Recently the Federal Reserve slashed the Fed Funds Rate to 0.00-0.25%, ultimately pushing savings rates for bank users even lower. Most banks are now paying 1% or less for savings accounts, which is less than the 2-3% annual inflation rate. However, simultaneously crypto savings rates have surged. This article explains why the crypto lending and bank savings markets are moving in opposite directions and how it is proof that Central Banks have ruined the savings paradigm.

First off, one example of how crypto interest rates are rising is BlockFi. Bitcoin (BTC) lenders there have seen the annual interest they are paid increase from 3.6% to 6%. Simultaneously, Ethereum (ETH) interest rates have risen from 2-3.6% to 4.5%, while stablecoin interest rates remain at a high 8.6%.

Zac Prince, the CEO of BlockFi, explains why they are able to raise crypto interest rates at a time when traditional interest rates are approaching zero. He saysSupply constraint as other market participants have pulled back on their lending activities, and ample opportunities for market-making and arbitrage coming out of the extreme volatility that we experienced last week.”

In other words, liquidity has declined in the crypto space. Now crypto borrowers are willing to pay more interest to crypto lenders in order to obtain liquidity.

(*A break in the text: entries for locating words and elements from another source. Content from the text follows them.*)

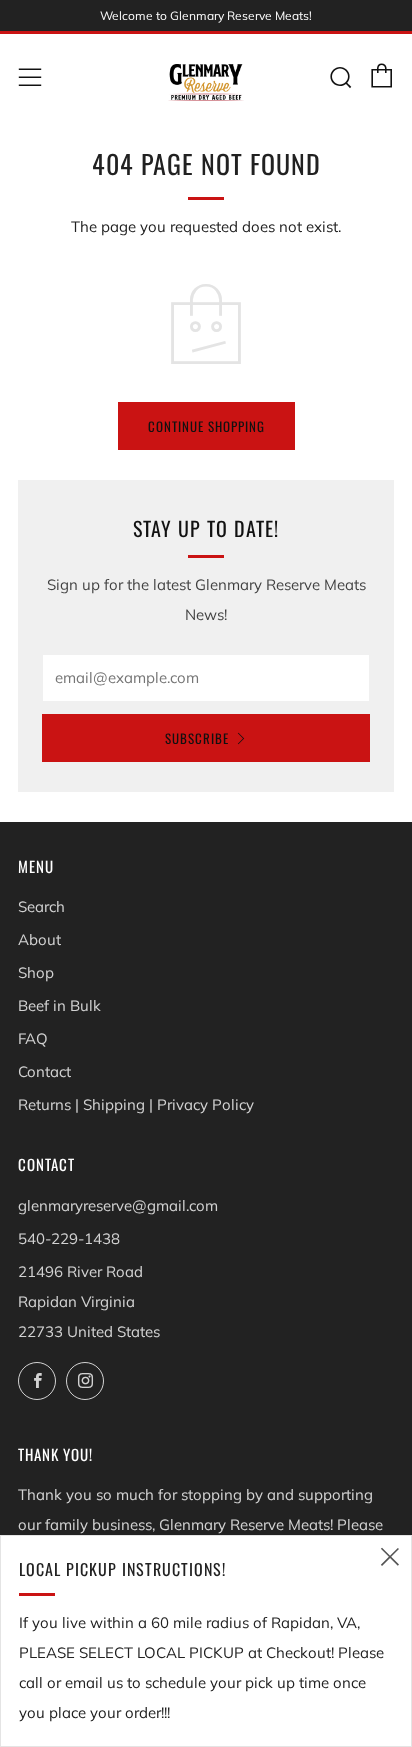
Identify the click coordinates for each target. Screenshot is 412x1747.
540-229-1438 (69, 1238)
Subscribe (197, 738)
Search (41, 906)
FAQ (33, 1038)
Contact (44, 1071)
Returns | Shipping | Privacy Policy (136, 1104)
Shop (36, 972)
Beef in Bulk (59, 1005)
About (39, 939)
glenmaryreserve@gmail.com (118, 1205)
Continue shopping (206, 426)
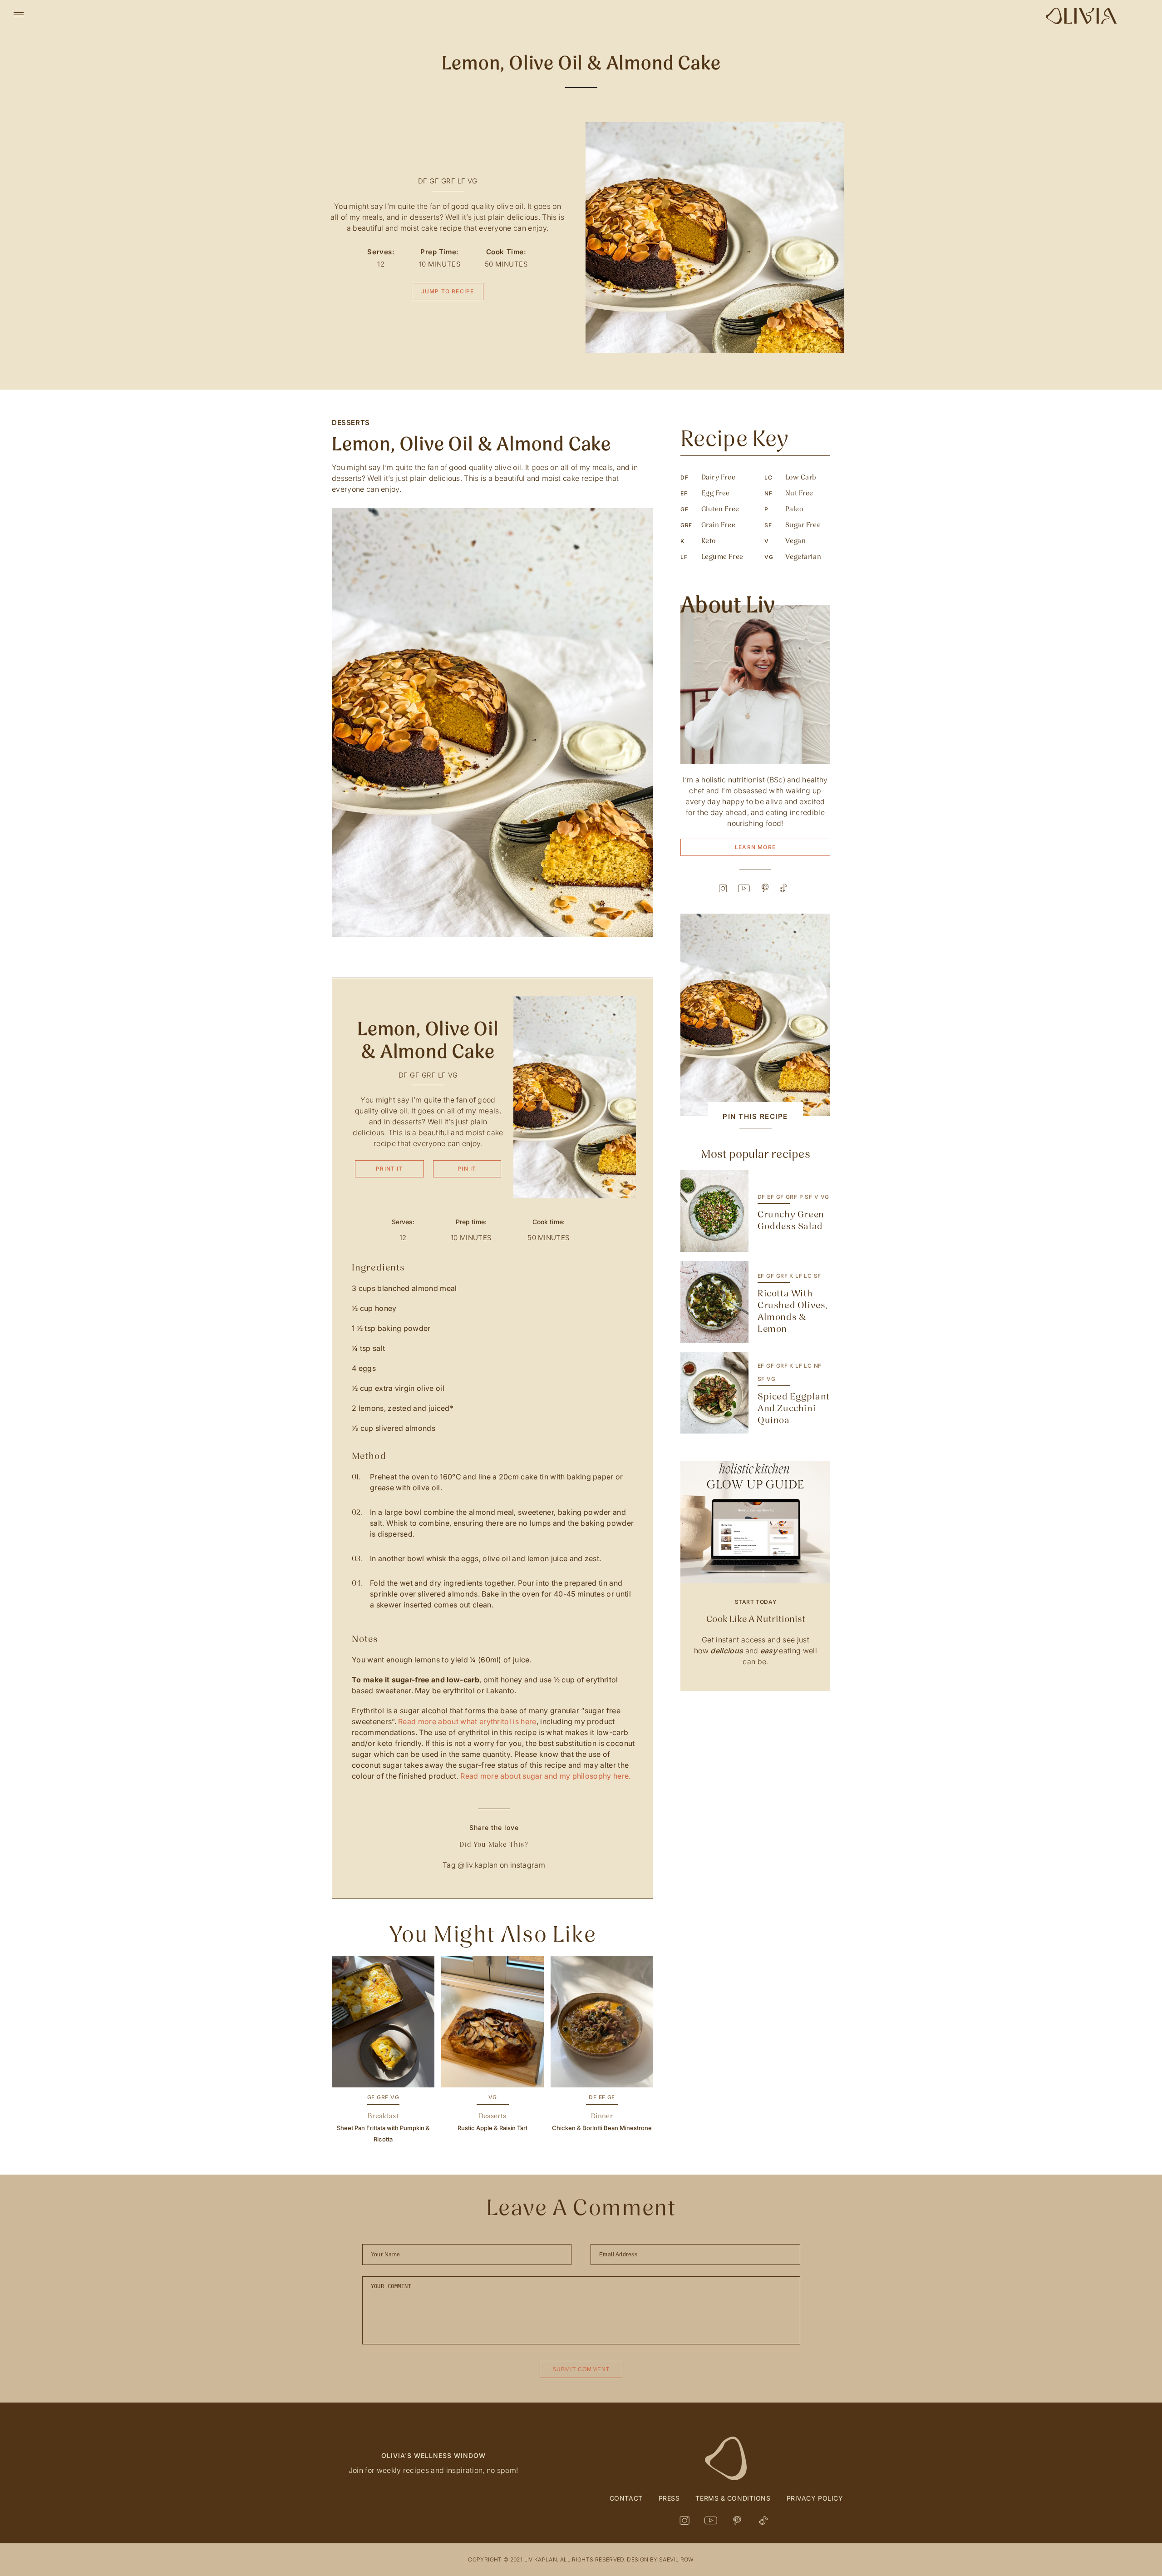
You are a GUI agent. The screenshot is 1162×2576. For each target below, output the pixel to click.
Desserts (351, 422)
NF (818, 1365)
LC (808, 1275)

Other evidence for rising interest rates in the crypto space comes from the website DeFi Prime which shows that crypto interest rates have been steadily rising during 2020 as liquidity continues to decrease.

Now compare this to traditional bank savings rates, which are generally below 1%. Even certificates of deposit (CDs), which are supposed to pay the highest interest rates, are only paying out rates of 1-1.5% which is less than the inflation rate of 2-3%. Essentially, even with interest, people saving with banks are losing purchasing power year over year due to the inflation rate exceeding the interest rate.

The crypto lending market is behaving as it should in a free market. As liquidity declines, interest rates go up since borrowers are willing to pay more money to get the liquidity they need.

However, in the bank lending market interest rates are going down since the Federal Reserve is printing money out of thin air to provide liquidity. Basically, instead of financial institutions paying savers, in order to incentivize people to save more money with banks in order to increase liquidity, the Federal Reserve is pumping in artificial liquidity in order to keep interest rates near zero.

Ultimately, Central Banks pumping in artificial liquidity has ruined the savings paradigm. At times like this when liquidity is drying up, people saving money with banks should be getting much higher interest rates, but instead are getting basically no interest.

This not only ruins the opportunity for people to make a significant amount of money by saving money with banks, but also removes the incentive to save with banks, decreasing liquidity further, and forcing Central Banks to pump in even more artificial liquidity.

The only saving grace and silver lining is that the crypto lending markets are still working as a free market should, since there is no Central Bank intervention, and therefore crypto savings accounts are an excellent venue for people to earn significant amounts of money via saving.